GOAL: Carry on the article about the film 23 Paces to Baker Street, writing onward from its last sentence.

READING TEXT:
23 Paces to Baker Street is a 1956 American DeLuxe Color mystery thriller film directed by Henry Hathaway. It was released by 20th Century Fox and filmed in Cinemascope on location in London. The screenplay by Nigel Balchin was based on the 1938 novel Warrant for X, original UK title The Nursemaid Who Disappeared by Philip MacDonald. The film focuses on Philip Hannon (Van Johnson), a blind playwright who overhears a partial conversation he believes is related to the planning of a kidnapping. When the authorities fail to take action because they believe his story is the product of a writer's fertile imagination, Hannon searches for the child with the help of his butler and ex-fiancée, using his acute sense of hearing to gather evidence and serve as guidance. The plot of the film bears some resemblance to Alfred Hitchcock's Rear Window of 1954, which also features a disabled protagonist witnessing a crime, which the police refuse to take seriously, therefore placing him in danger and culminating in a final standoff with the killer in the protagonist's darkened apartment.

Plot
Philip Hannon is a blind man who lives in a London flat with a spectacular view over the Thames river between Waterloo Bridge and Charing Cross Station, with his trusted butler Bob Matthews; he works as a playwright. One day, he overhears part of a conversation in his local pub that possibly involves a plot to commit a crime. He tries to contact Inspector Grovening who offers no help, so he teams up with his butler and his ex-fiancée, Jean, who is over from America, to bring the kidnappers to justice. Their sleuthing soon leads them to a nanny agency with dire repercussions.

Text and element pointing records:
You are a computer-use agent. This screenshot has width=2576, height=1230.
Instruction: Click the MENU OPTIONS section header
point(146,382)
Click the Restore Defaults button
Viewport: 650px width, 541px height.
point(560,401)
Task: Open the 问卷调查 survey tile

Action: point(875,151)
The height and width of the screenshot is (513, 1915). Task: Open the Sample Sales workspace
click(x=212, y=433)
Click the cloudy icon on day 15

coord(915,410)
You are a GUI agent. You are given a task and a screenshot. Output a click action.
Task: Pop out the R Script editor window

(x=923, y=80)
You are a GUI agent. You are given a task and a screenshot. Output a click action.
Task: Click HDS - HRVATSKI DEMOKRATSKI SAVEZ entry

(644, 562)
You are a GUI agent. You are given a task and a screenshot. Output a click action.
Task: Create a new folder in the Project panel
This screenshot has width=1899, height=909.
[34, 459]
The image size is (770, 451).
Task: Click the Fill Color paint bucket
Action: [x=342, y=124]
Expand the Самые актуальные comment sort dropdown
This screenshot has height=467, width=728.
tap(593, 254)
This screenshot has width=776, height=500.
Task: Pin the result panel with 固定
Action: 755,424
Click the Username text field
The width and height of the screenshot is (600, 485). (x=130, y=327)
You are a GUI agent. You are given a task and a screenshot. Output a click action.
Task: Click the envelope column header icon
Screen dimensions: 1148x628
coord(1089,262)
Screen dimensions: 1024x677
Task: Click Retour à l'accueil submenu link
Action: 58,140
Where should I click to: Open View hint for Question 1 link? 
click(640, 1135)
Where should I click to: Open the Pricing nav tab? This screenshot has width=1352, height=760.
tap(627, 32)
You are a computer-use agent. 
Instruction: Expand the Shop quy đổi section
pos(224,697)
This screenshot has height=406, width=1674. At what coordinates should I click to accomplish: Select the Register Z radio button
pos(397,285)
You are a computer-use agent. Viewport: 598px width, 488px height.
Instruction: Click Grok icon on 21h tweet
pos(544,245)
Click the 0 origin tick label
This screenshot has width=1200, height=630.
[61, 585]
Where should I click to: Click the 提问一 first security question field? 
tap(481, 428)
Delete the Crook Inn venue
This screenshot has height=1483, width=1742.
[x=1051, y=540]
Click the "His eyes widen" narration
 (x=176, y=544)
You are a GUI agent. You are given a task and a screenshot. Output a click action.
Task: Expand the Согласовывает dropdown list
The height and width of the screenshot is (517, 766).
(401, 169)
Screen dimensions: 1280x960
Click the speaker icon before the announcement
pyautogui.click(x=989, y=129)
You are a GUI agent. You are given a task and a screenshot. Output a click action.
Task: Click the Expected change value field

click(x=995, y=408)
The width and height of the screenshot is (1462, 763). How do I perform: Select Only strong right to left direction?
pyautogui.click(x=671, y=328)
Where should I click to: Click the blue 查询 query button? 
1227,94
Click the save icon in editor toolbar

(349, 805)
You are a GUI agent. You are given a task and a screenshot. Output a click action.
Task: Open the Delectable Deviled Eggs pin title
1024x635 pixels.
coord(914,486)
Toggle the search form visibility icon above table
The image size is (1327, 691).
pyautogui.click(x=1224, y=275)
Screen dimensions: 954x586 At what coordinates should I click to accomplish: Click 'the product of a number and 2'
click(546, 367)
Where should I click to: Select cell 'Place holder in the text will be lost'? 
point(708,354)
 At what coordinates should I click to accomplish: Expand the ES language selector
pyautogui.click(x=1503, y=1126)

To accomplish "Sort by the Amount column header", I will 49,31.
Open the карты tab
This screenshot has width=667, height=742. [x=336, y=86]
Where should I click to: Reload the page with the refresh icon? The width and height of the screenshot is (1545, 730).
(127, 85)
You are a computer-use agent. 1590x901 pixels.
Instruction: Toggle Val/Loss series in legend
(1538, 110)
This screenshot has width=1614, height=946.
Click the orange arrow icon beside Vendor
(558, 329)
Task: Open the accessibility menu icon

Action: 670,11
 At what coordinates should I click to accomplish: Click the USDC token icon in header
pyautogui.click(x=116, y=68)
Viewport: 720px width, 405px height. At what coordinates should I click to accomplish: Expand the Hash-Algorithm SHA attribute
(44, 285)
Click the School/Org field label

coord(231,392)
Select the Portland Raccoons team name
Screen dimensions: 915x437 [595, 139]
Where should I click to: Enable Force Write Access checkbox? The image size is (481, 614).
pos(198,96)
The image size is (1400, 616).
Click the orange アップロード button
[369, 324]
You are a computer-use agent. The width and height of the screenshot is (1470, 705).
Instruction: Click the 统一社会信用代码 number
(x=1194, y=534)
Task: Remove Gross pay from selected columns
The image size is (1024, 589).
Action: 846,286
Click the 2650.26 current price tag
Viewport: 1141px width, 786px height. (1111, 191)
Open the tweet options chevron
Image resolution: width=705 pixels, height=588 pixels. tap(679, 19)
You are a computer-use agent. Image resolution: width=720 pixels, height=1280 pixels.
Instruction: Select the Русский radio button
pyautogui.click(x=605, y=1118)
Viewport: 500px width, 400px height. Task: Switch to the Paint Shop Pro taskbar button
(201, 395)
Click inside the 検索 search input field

RESULT OF THE EXERCISE:
Cast

 Van Johnson as Phillip Hannon
 Vera Miles as Jean Lennox
 Cecil Parker as Bob Matthews
 Patricia Laffan as Miss Alice MacDonald 
 Maurice Denham as Inspector Grovening
 Isobel Elsom as Lady Syrett
 Estelle Winwood as Barmaid
 Liam Redmond as Mr. Murch
 Martin Benson as Pillings
 Natalie Norwick as Janet Murch
 Terence De Marney as Sergeant Luce

Reception
In his review in The New York Times, Bosley Crowther observed, "a large part of this picture is curiously casual and slow, as Van Johnson, as the blind man, bores the mischief out of everybody with his hazy suspicions...for that matter, he bores the audience, too. Lots of unimpressed fellows were ho-humming in the balcony at Loew's State yesterday...matters do start popping about half or two-thirds of the way along, when it is finally discovered, through various coincidences, that something has been cooking all the time. But you have to depend on Mr. Johnson — and Nigel Balchin, the screenwriter — to give you the details after they've been discovered. This is not a good way to get people interested in a mystery show...it would be a more exciting picture if it got going with a little more snap, established a more compelling mystery and built up some genuine suspense."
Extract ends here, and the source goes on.